Matt Jones' Keys to Victory at the Australian Open
The Aussie overcame a disastrous front-9 to close out an anxious win on Sunday.
2-over / 10-under
It was a tale of two nines for Jones this week. Despite making 8 birdies, he wound up a combined 2-over par on the front side thanks to five bogeys, one double and a triple on the 9th hole on Sunday. The back was a different story as he posted 12 birdies and gave just two strokes back, one in the first round and one in the second.
Jones faced several big challenges on the final nine on Sunday, with the biggest coming on the par-4 12th. After a poor drive into the trees, Jones found himself lying 3 inside a greenside bunker but somehow managed to hole out to save par. After a birdie on the par-5 14th, he rolled in a clutch 15-foot birdie on 16, a putt he later said helped calm him down as he geared up for the last two holes. Of course, he didn’t make it easy on himself on 18. With a one-shot lead over Adam Scott, who posted a 65 on Sunday, Jones watched Jordan Spieth put his second shot within 15 feet on the par-5 finishing hole. But with Spieth looking at eagle and a tie for the lead, Jones laid up with his second then nearly found the water on his approach from 135-yards. The ball caught a corner of the green, and after Speith missed his eagle try, Jones was left with a mere 3-footer -- which nearly lipped out -- to clinch the title.
The win earns Jones a start in the 2016 British Open, but despite climbing 30 spots in the world rankings, the victory only gets him to 51st, one spot shy of a Masters invite. Of course, had he known he was going to win this week, he might have decided to play at next week’s Australian PGA to give him a chance to crack the top-50, but with no other events scheduled before the end of the year, he’ll have to find another way to punch his ticket to Augusta.
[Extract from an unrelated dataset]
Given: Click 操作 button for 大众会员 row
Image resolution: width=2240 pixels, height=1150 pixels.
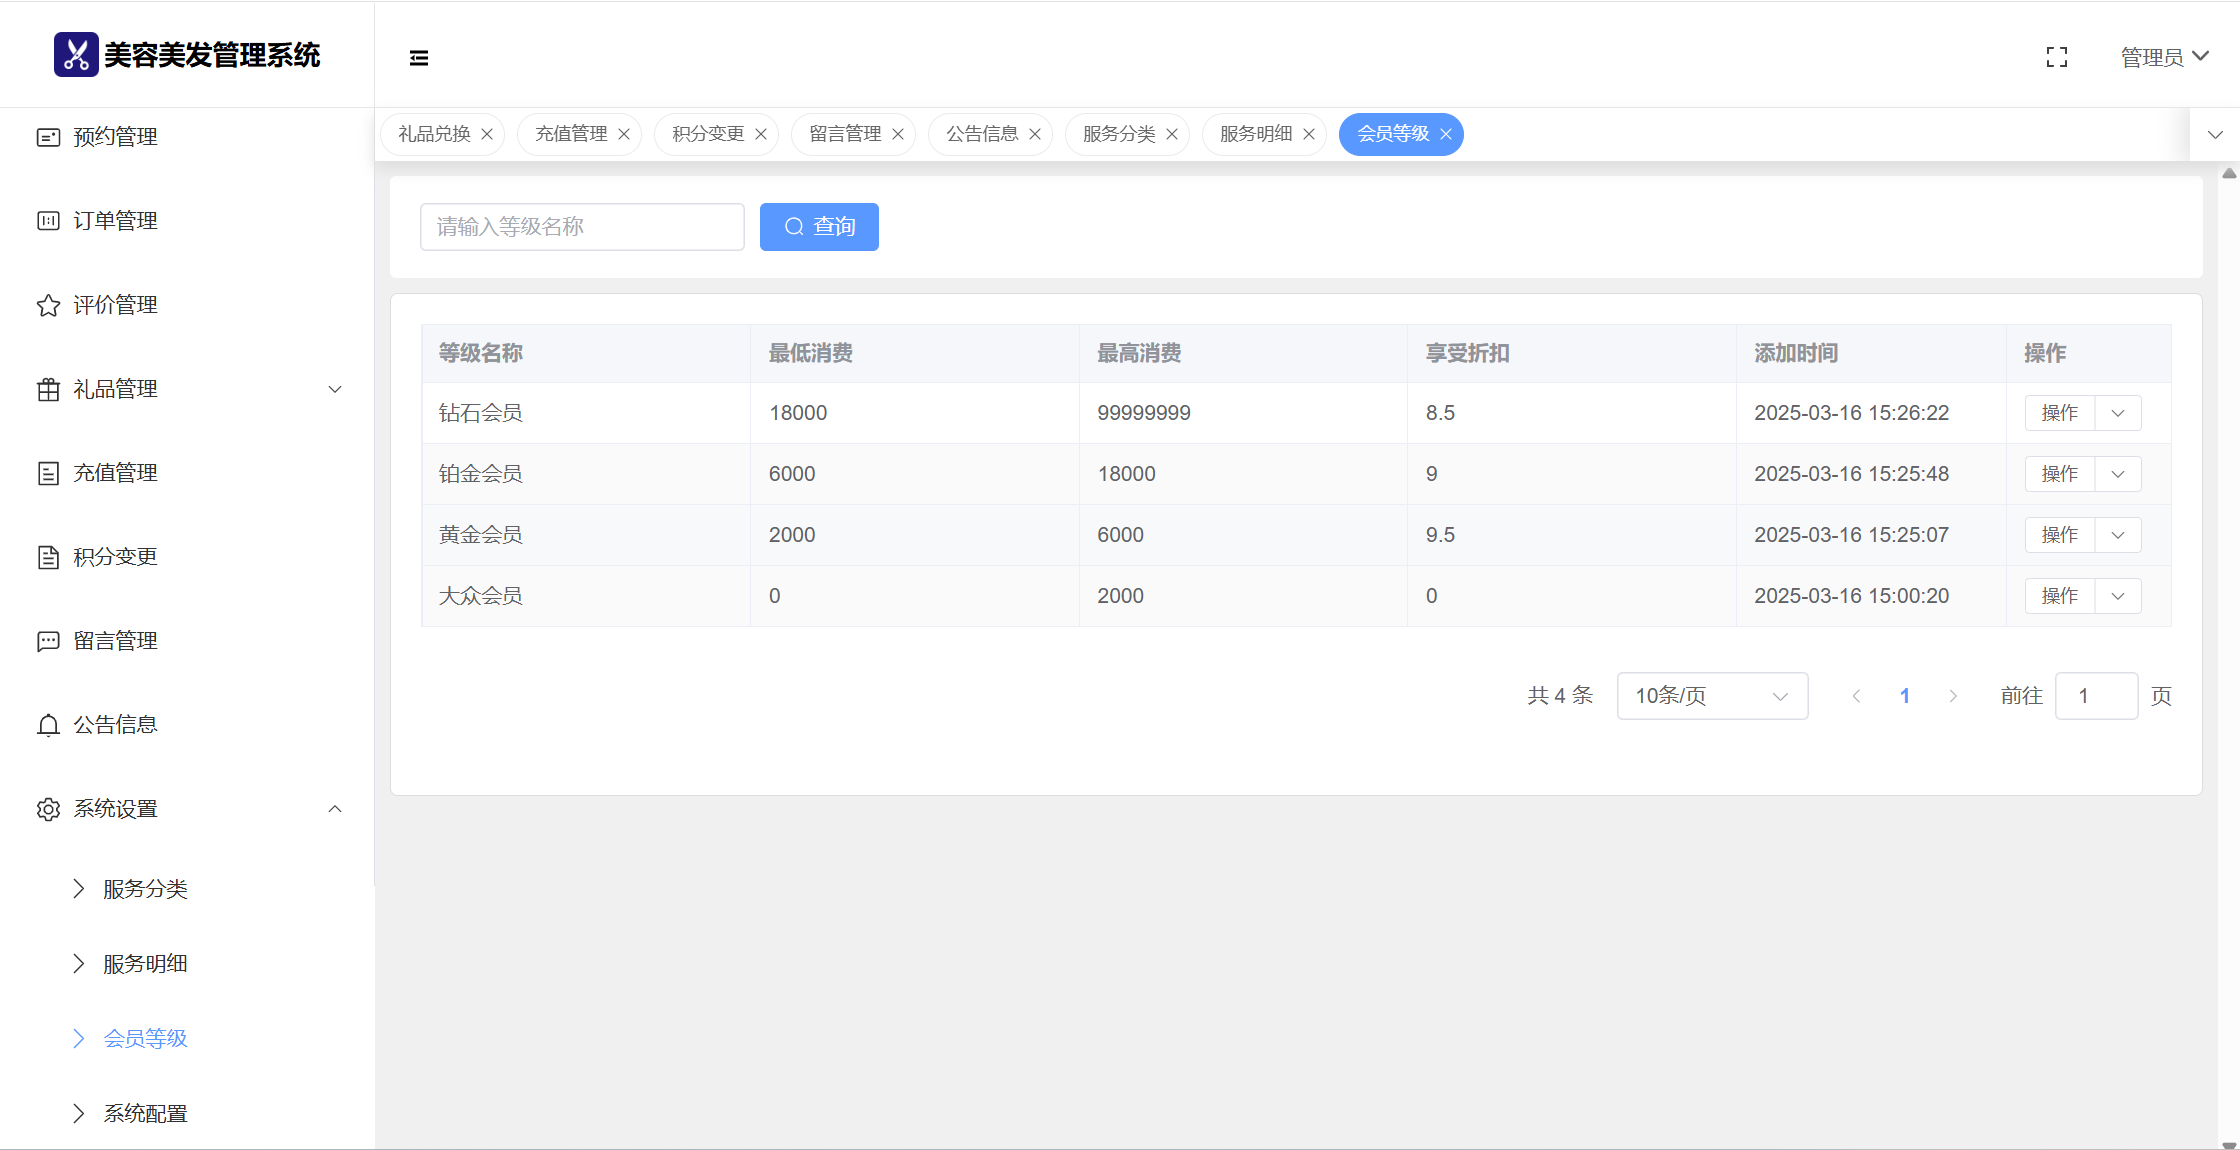Looking at the screenshot, I should coord(2059,596).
Jones grew up playing at the Australian Golf Club and is still a member. But despite all that local knowledge, his final round 73 is the highest closing round by a winner since Robert Allenby shot 77 in 2005. Jones will also go down as the first Australian Open winner in this millennium to have a triple bogey on his scorecard.
Despite prepping with a week’s worth of golf in Melbourne last week, Spieth wasn’t sharp from tee to green and only hit 50 percent of greens in regulation over the weekend. What let him down most had to be the 71 on Sunday that left him a shot back of Jones. He got off to a terrible start with three bogeys through the first six holes and missed a half-dozen putts from inside 10-feet. He will look to get back to his winning ways at next week’s Hero World Challenge.
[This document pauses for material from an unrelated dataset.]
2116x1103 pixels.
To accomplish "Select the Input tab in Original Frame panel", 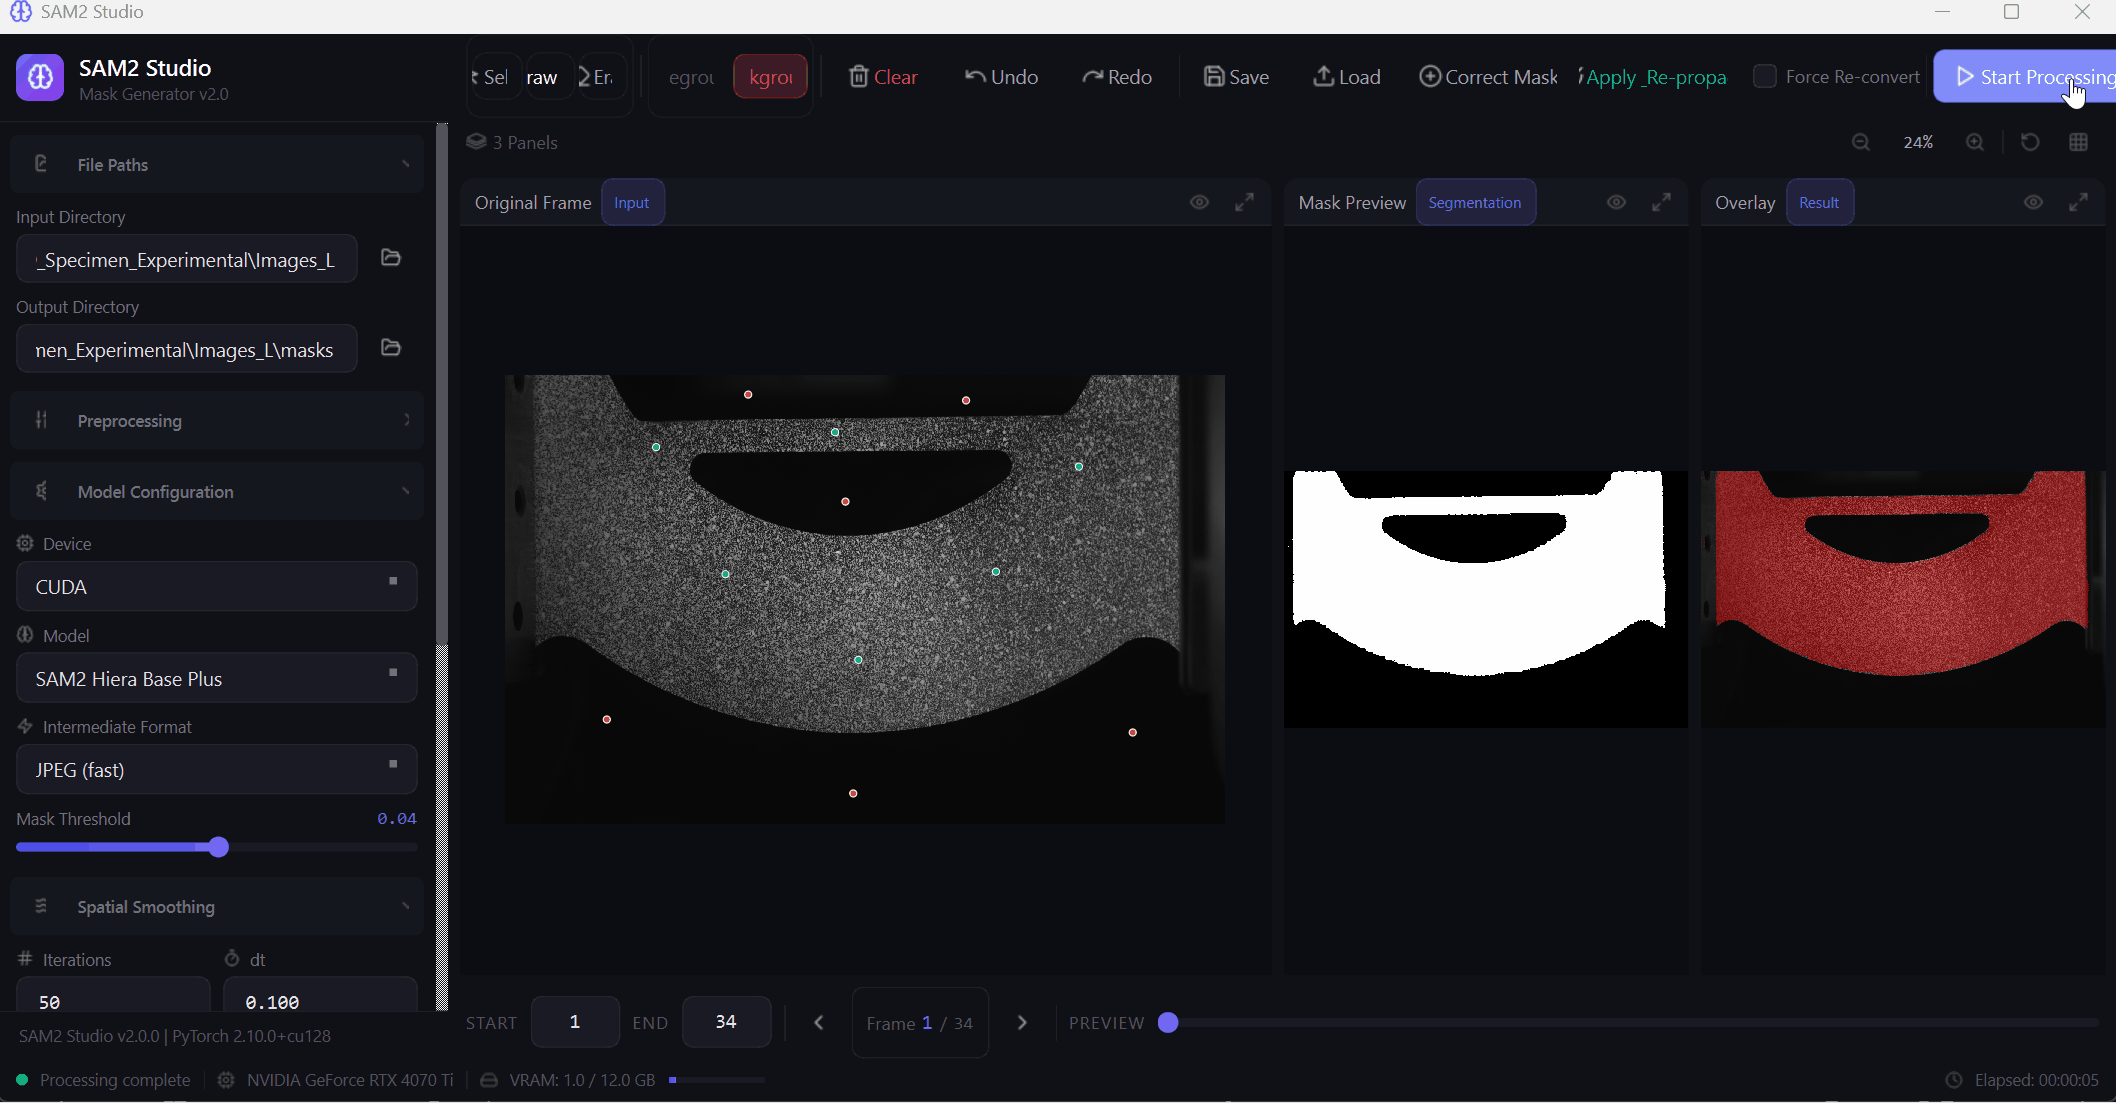I will [632, 202].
Of the ten players that were under par through three rounds, Scott was the only one who broke par on Sunday, posting a 65. It was an up and down week for Scott, as he played the first 38 holes in 2-over and his last 34 holes in 9-under. He continued to struggle on the greens as he adjusts to a conventional putter, missing three putts inside six feet on Sunday and a 15 footer for eagle at 18 that would have given him a share of the lead. Scott is also heading to the Bahamas for the Hero World Challenge, not far from of one of his homes.